The Israeli media, heavily leftist on nearly every level, bludgeoned the country on a daily basis, promoting the Palestinian position in editorials, op-ed columns and even ostensibly objective news stories.
This self-flagellation produced a situation in which each and every atrocity committed by Arabs was greeted with calls from the Israeli chattering classes for further concessions and appeasements by Israel. Some, including tenured extremists at the universities, went so far as to justify and celebrate Arab acts of terror as necessary to force Israelis to come to their senses and make peace on terms favored by the extremists.

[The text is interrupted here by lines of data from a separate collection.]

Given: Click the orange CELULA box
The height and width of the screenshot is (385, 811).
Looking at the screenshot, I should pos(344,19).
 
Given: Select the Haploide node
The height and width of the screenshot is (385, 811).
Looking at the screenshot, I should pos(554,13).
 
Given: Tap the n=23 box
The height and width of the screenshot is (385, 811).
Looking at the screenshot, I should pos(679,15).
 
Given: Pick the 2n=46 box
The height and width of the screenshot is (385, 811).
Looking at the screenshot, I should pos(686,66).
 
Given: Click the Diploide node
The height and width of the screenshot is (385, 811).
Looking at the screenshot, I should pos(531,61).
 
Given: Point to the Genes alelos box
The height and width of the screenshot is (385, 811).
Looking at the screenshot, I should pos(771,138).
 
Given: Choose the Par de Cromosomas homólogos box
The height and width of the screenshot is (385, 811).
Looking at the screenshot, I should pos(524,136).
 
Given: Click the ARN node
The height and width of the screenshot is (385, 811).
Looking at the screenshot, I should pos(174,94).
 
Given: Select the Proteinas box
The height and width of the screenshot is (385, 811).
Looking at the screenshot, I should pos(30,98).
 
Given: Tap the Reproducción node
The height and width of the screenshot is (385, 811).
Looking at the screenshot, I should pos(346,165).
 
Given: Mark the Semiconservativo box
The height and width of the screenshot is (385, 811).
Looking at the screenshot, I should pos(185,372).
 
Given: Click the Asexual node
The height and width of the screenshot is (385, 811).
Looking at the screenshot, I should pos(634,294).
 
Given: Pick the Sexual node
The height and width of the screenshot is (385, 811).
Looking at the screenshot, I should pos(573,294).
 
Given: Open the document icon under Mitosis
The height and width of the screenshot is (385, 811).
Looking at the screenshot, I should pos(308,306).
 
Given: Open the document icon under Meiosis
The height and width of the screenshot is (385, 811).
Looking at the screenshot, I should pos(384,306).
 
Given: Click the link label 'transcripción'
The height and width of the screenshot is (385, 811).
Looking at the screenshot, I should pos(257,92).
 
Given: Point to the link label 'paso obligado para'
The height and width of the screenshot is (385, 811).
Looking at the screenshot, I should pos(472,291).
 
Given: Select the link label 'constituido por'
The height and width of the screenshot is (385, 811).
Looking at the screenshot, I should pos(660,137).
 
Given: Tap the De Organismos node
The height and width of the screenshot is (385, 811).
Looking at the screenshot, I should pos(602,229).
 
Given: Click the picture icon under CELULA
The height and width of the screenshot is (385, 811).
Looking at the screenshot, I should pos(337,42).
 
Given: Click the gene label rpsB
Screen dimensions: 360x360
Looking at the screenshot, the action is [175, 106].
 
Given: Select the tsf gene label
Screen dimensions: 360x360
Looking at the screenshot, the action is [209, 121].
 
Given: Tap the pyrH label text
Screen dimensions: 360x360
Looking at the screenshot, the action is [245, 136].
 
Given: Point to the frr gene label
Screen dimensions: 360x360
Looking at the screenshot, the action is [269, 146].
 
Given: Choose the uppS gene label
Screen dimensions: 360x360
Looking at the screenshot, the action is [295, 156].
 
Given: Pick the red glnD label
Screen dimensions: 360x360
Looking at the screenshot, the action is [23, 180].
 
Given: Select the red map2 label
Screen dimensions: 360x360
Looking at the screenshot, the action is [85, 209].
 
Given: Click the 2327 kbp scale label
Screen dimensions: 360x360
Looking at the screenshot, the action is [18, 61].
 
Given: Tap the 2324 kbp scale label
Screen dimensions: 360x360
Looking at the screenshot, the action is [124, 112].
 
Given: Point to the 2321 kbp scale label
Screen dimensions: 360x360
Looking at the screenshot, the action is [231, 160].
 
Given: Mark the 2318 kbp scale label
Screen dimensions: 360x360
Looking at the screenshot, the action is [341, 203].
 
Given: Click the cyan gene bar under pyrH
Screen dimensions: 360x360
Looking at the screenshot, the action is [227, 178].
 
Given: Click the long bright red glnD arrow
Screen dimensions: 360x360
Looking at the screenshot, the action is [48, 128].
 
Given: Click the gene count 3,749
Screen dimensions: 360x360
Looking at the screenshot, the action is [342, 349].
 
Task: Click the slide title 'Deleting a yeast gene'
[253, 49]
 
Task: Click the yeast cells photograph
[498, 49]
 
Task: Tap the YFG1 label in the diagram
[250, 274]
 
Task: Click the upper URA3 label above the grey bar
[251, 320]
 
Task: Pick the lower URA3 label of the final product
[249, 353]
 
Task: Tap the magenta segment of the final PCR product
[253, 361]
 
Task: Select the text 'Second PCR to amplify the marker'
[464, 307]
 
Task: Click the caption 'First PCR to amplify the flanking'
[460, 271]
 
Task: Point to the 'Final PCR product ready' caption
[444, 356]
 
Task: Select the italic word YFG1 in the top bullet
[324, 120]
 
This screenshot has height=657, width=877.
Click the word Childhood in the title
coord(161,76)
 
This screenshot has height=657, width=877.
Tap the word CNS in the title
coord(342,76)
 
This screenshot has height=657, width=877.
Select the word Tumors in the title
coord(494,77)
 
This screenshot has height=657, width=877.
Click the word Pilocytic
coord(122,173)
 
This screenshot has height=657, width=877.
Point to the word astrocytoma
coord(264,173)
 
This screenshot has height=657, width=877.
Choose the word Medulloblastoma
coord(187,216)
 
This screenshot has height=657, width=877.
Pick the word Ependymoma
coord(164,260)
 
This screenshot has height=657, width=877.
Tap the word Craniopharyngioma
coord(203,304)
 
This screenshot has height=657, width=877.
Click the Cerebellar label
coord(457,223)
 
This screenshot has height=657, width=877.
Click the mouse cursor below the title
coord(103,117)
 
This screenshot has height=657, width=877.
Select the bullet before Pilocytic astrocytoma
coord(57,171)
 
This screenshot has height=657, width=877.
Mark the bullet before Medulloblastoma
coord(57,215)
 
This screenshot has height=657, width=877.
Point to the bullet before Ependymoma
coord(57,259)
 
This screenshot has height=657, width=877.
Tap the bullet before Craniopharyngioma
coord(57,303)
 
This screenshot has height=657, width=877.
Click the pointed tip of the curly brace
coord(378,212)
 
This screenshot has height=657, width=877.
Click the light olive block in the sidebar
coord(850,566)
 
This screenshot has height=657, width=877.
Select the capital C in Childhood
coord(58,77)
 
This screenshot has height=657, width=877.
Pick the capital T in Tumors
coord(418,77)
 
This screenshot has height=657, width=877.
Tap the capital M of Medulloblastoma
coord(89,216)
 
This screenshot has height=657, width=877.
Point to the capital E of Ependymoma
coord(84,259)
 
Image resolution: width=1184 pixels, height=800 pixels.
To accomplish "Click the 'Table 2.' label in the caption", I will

The Left promoted insubordination and mutiny by Israeli soldiers, with not a few leftists endorsing boycotts of Israel by overseas anti-Semites. The Israeli press adopted the practice of overseas Israel-bashers in referring to Palestinian terrorists and suicide bombers as "activists" and "militants."
In return for its endless goodwill gestures and masochistic eagerness to placate its enemies and world opinion, Israel got a campaign of Nazi-like hatred led by the Palestinian Authority, down to and including virulent Holocaust denial accompanied by Holocaust justification (never mind the contradiction).

* * *

For 18 years now, Israel's elites have been living in a make-believe world in which Jews are to blame for nearly everything and Arabs are merely expressing "frustration" at being "mistreated" for so many years by Jews.
And the psychological war mounted by Israel's elites against national pride, dignity and self-respect - indeed against national existence - has been accompanied by a set of diplomatic policies expressing little more than self-loathing - policies that in effect allow no act of Arab violence to go unrewarded.
The Oslo and post-Oslo eras will be known in history as the period when it became evident that a great many Israelis - and nearly all the Israeli elite - had lost the will to survive as a nation.
After centuries during which Jews maintained the most militant self-assurance even while being mistreated, despised and humiliated, here were the Israelis - possessing one of the great armies of the world and a record of achievement on a variety of fronts that put far older, larger and wealthier countries to shame - abandoning all pride and promoting self-humiliation and self-destruction.
An Israel no more than two generations removed from the Holocaust was willing to hold "peace talks" with people who denied there ever was a Holocaust and who insist that Jews use the blood of gentile children to make Passover matzos.
The nation that had fought against enormous odds and won spectacular battlefield victories was acquiescing in a "peace process" that involved unilateral gestures from Israel in exchange for Arabs continuing to make war against the Jews.
Israel's leaders chose to behave like the foolish beggar in the story who had no idea of what was going on, who let his hunger get the best of him, and who stormed out of the house in irritation, just before the delights of the feast were to begin in earnest.
Because of frustration that Palestinian guttersnipes were tossing rocks at Israeli troops, Israel swapped the stone-throwers for suicide bombers exterminating hundreds of Jewish children and other civilians in Jerusalem and Haifa.
And while the events of the past decade and a half have taken the shine off the visions offered by Rabin and Peres and all the others who brought us the Oslo disaster, make no mistake: the foolish beggar is still with us.
But where is the Jewish beggar - the one who understood the rituals of the Seder and knew his heritage, the one who had the wisdom to wait patiently and achieve the delightfully bloated belly of satisfaction and prosperity?
I search, but cannot find him anywhere. Can you tell me where he's gone?